═════ MATERIALS PROVIDED ═════

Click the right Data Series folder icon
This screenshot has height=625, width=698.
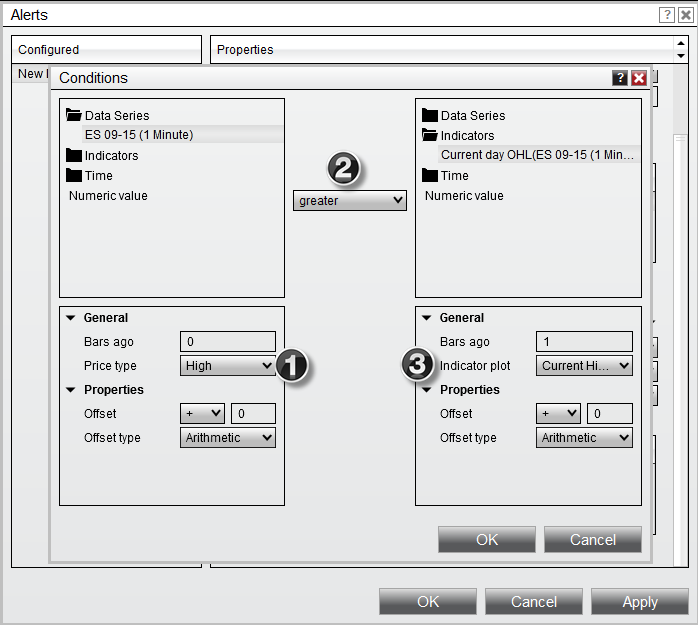pyautogui.click(x=430, y=116)
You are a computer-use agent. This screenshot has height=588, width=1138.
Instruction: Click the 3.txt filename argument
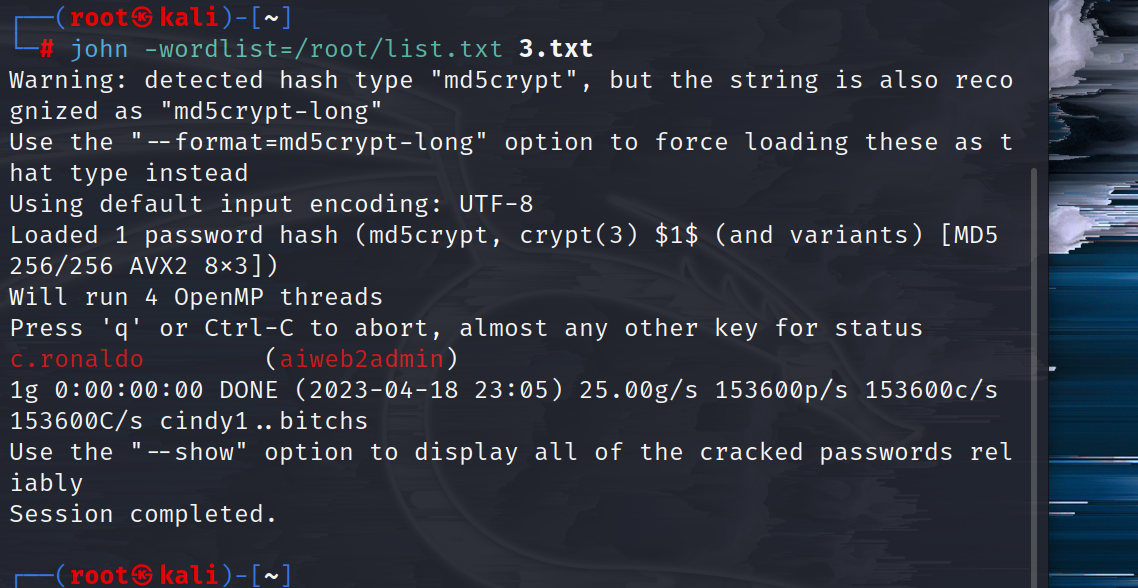tap(556, 49)
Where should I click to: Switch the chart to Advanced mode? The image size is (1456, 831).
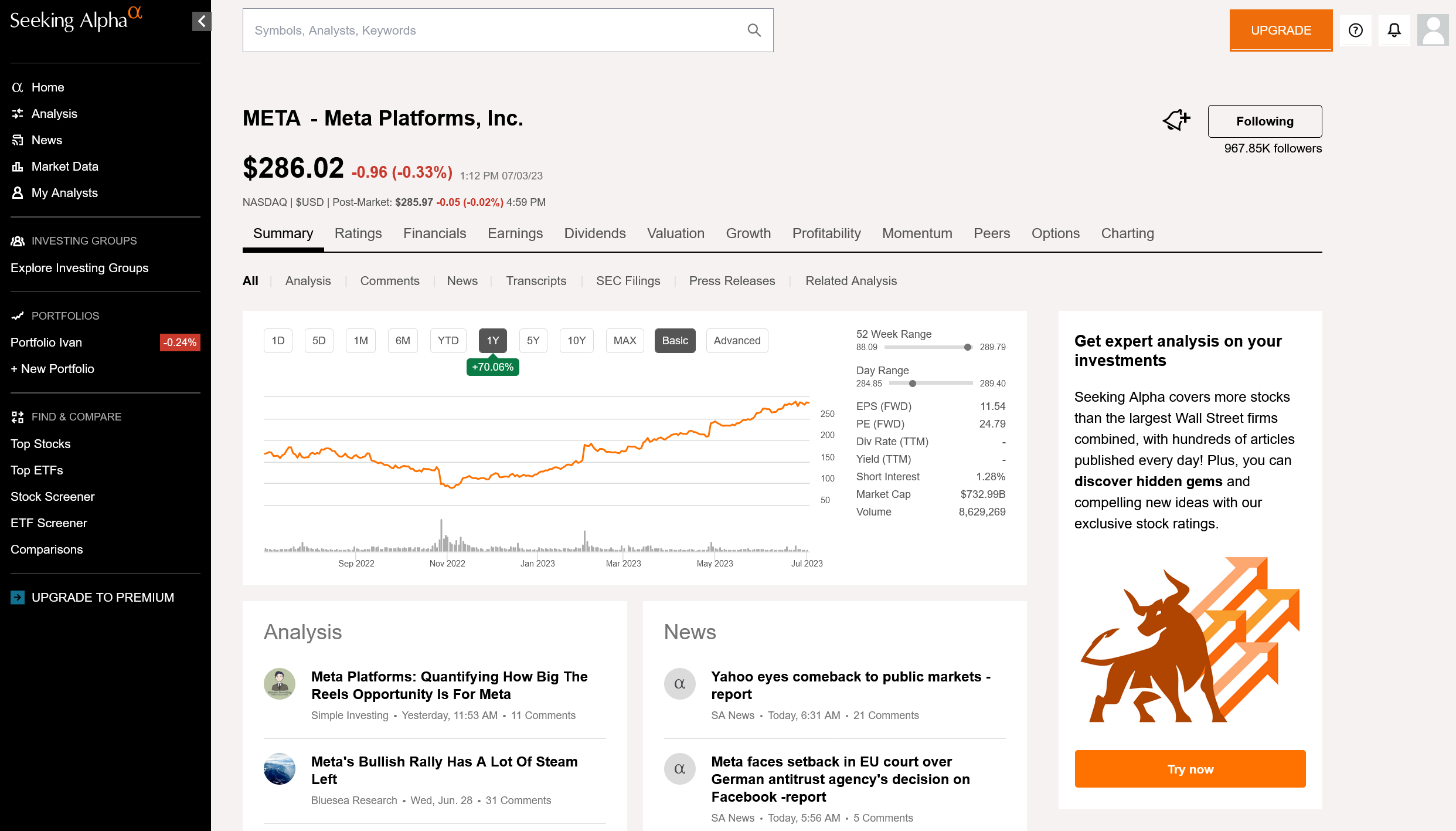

═════

● **TASK DIRECTIONS**
Rescale all the lines above: copy every one of them, requests included, but multiply each click coordinate in the answers by 1.45 and round to a whole number, rounding halves up. Leave the numbers in the requests unchanged, and leave the pictures out of your answer.

● **REPLY**
Click the right Data Series folder icon
This screenshot has height=625, width=698.
pyautogui.click(x=624, y=168)
You are a computer-use agent. This screenshot has height=588, width=1138.
Instruction: Click the 3.txt filename argument
tap(806, 71)
Where should I click to: Switch the chart to Advanced mode? The image size is (1456, 831).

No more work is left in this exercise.